In Gemert zijn twee schuttersgilden: het Sint Joris Gilde (de Rooi Skut) en het Sint Antonius en het Sint Sebastianus Gilde (de Gruun Skut). In het verleden was je groen of rood en trouwde je niet met de andere kleur maar tegenwoordig trekken de twee schuttersgilden vaak samen op en is er een gezonde en vaak humoristische rivaliteit. Ikzelf heb geen voorkeur voor rood of groen. Ik kom uit een rood arbeidersnest maar ben gaandeweg in mijn leven gaan beseffen dat een groene natuur en duurzaamheid belangrijk zijn voor ons voortbestaan.
Op mijn dagelijkse wandeling door de landerijen ten westen van het kasteel, geniet ik, nu het nog kan, daarom ook van het cultuurhistorische landschap met belangrijke ecologische waarden. Vaak breng ik dan ook een bezoekje aan de Sint Joriskapel, een fraai bouwsel met veel gildesymboliek, gebouwd door de gildebroeders van de Rooi Skut. Sint Joris is de patroonheilige voor hulp, bescherming en troost en volgens de legende doodde hij een draak en redde hij daardoor Cleolinda, een koningsdochter.

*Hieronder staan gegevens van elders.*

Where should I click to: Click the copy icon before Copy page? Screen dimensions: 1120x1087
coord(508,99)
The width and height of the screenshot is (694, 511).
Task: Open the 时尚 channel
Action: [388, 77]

Als ik in de kapel op een bankje zit te mijmeren vraag ik me wel eens af of Sint Joris dat verdomde coronavirus niet zou kunnen uitroeien. In het gebedenboek staan vele verzoeken zoals: “Lieve God, Help ons deze corrupte Gemeente te verdrijven die hun zakken vult ten koste van de bewoners”. Ook de opmerking dat de mens een vergissing is van de evolutie maar dat er hoop is want de mensheid ruimt zichzelf op. Ook een verzoekje van een zevenjarig jongetje om nog een keer naar Legoland te gaan. De meeste gebedjes echter vragen of het kleinkind zijn examen mag halen, dat men nog steeds aan Opa en Oma denkt en ook wordt vaak gevraagd of men pijn bij ernstige ziektes draaglijk wil maken. Ook zou men graag, al was het maar enkele minuutjes, willen bellen met zijn/haar lief, die niet meer onder ons is. Als ondersteuning voor het gebedje wordt vaak nog een kaarsje aangestoken.
Wie gezond is en wiens leven op rolletjes loopt, kan makkelijk geringschattend doen over deze gebedjes. Veel mensen, die niet door de kerkelijke onderdrukking van de menselijke nieuwsgierigheid zijn gebroken en zich aangetrokken blijven voelen tot het roomse, hebben hun laatste hoop gevestigd op het op deze manier oplossen van (on)zichtbaar lijden. De Sint Joriskapel is de plaats om hulp te vragen en te hopen dat het onmogelijke mogelijk wordt.